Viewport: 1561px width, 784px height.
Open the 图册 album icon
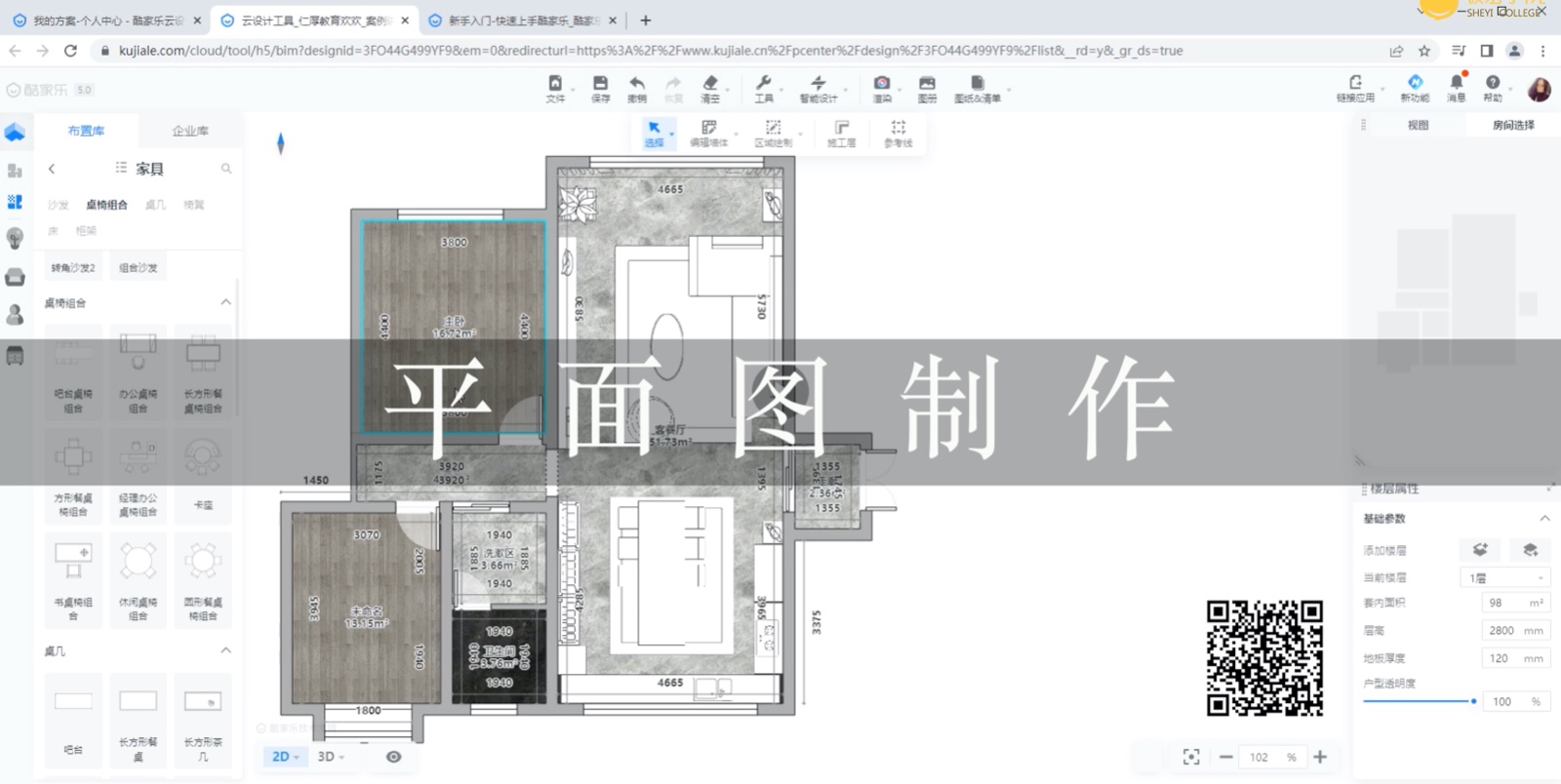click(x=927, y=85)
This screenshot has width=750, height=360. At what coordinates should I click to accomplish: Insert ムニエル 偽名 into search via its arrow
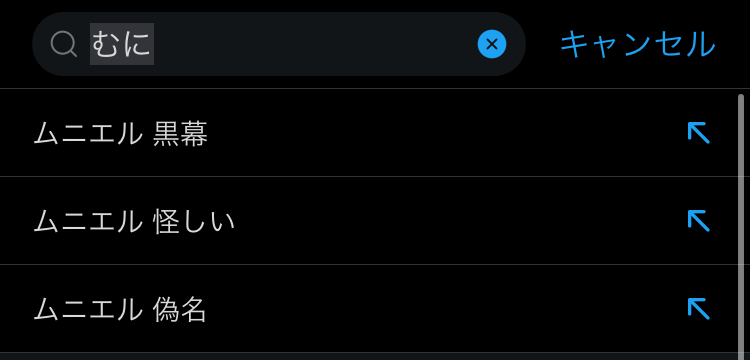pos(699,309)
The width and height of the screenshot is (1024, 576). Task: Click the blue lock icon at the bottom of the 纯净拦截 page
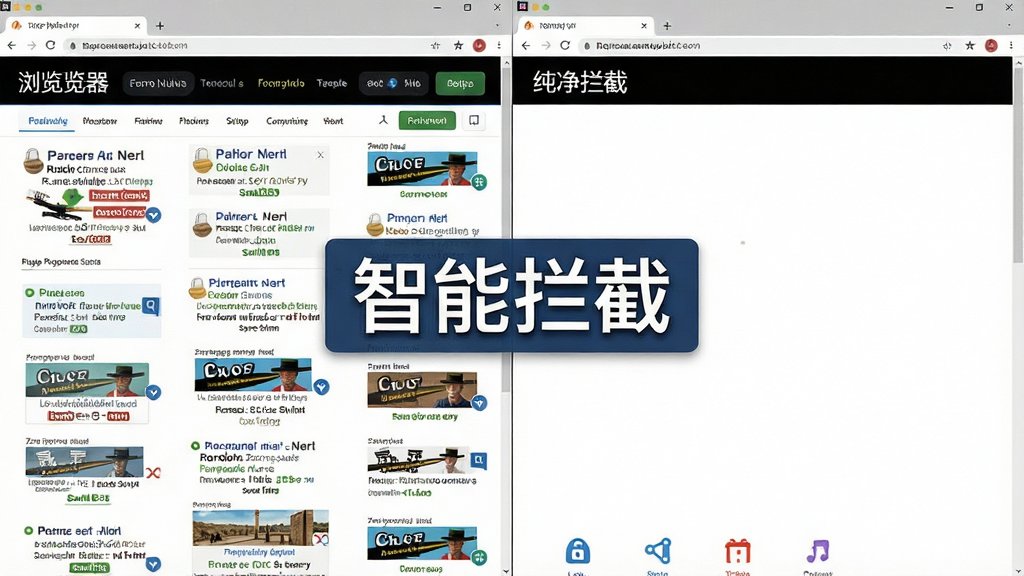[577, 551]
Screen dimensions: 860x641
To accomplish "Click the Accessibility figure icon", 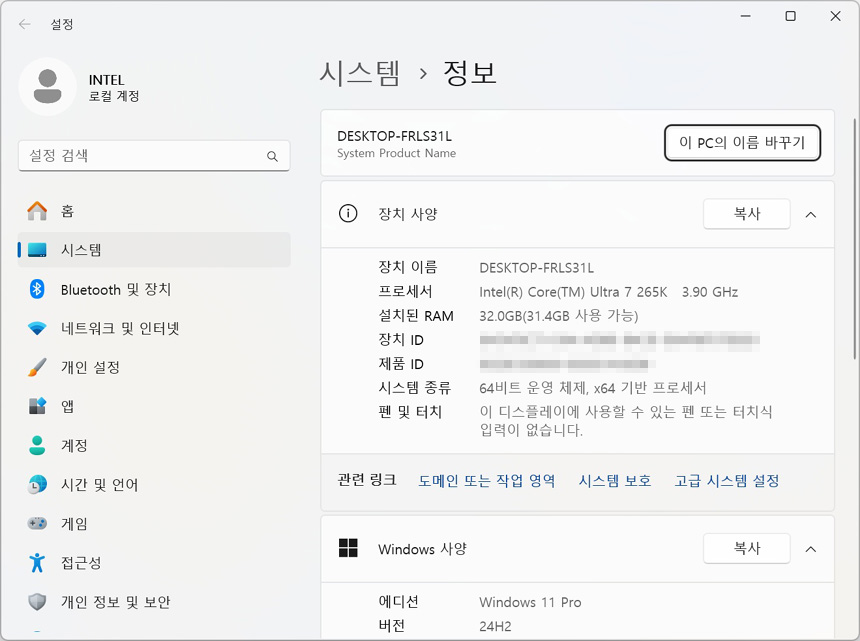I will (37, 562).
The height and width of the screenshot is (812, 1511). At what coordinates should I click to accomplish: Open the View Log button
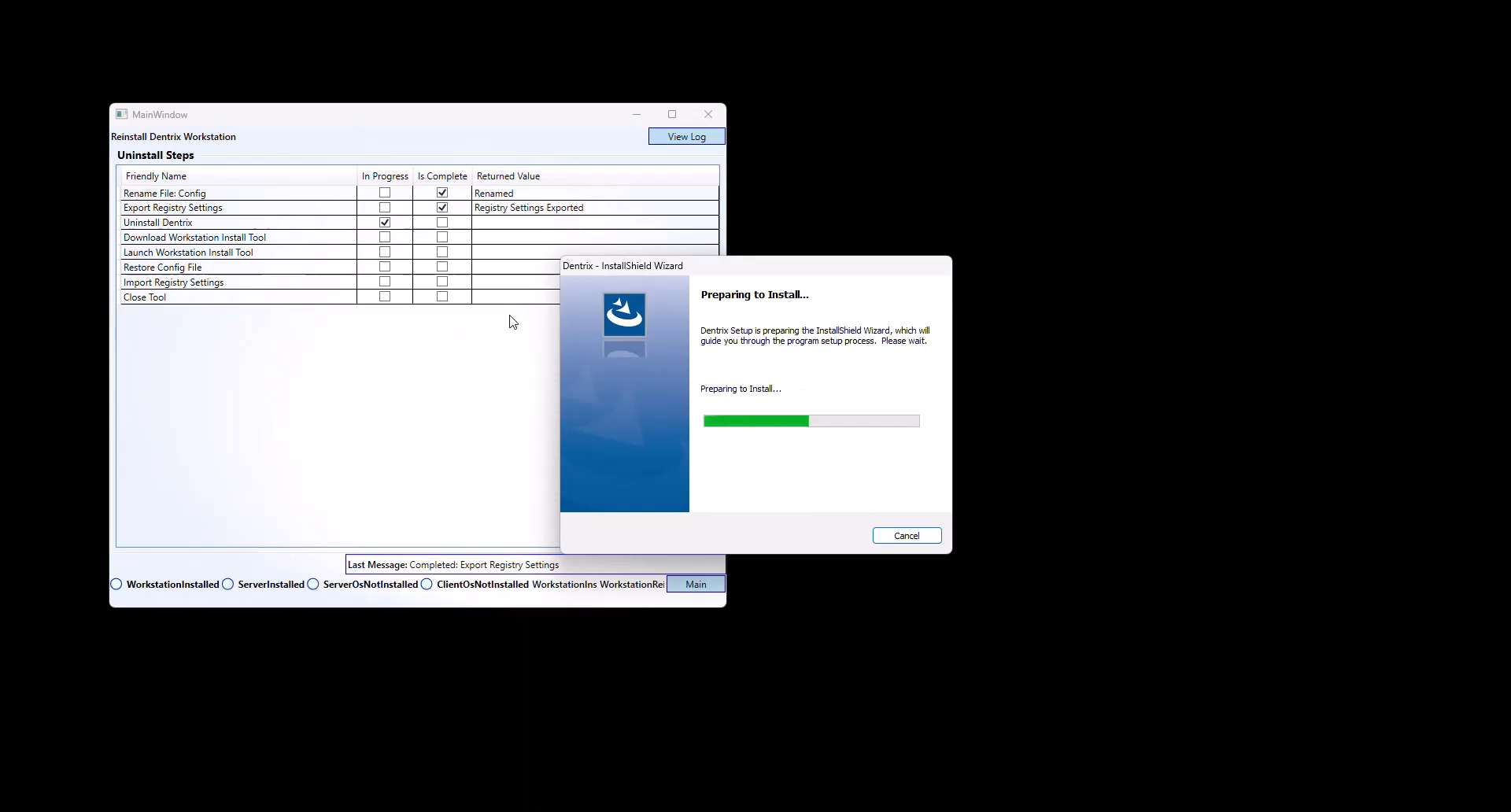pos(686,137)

# [Exercise brief]
Write out only the lines from the one that contains "The height and" through the last line of the records above, both included, word for word and without the pictures.

# [The completed task]
The height and width of the screenshot is (812, 1511). At what coordinates should I click to accomplish: Open the View Log button
pos(686,137)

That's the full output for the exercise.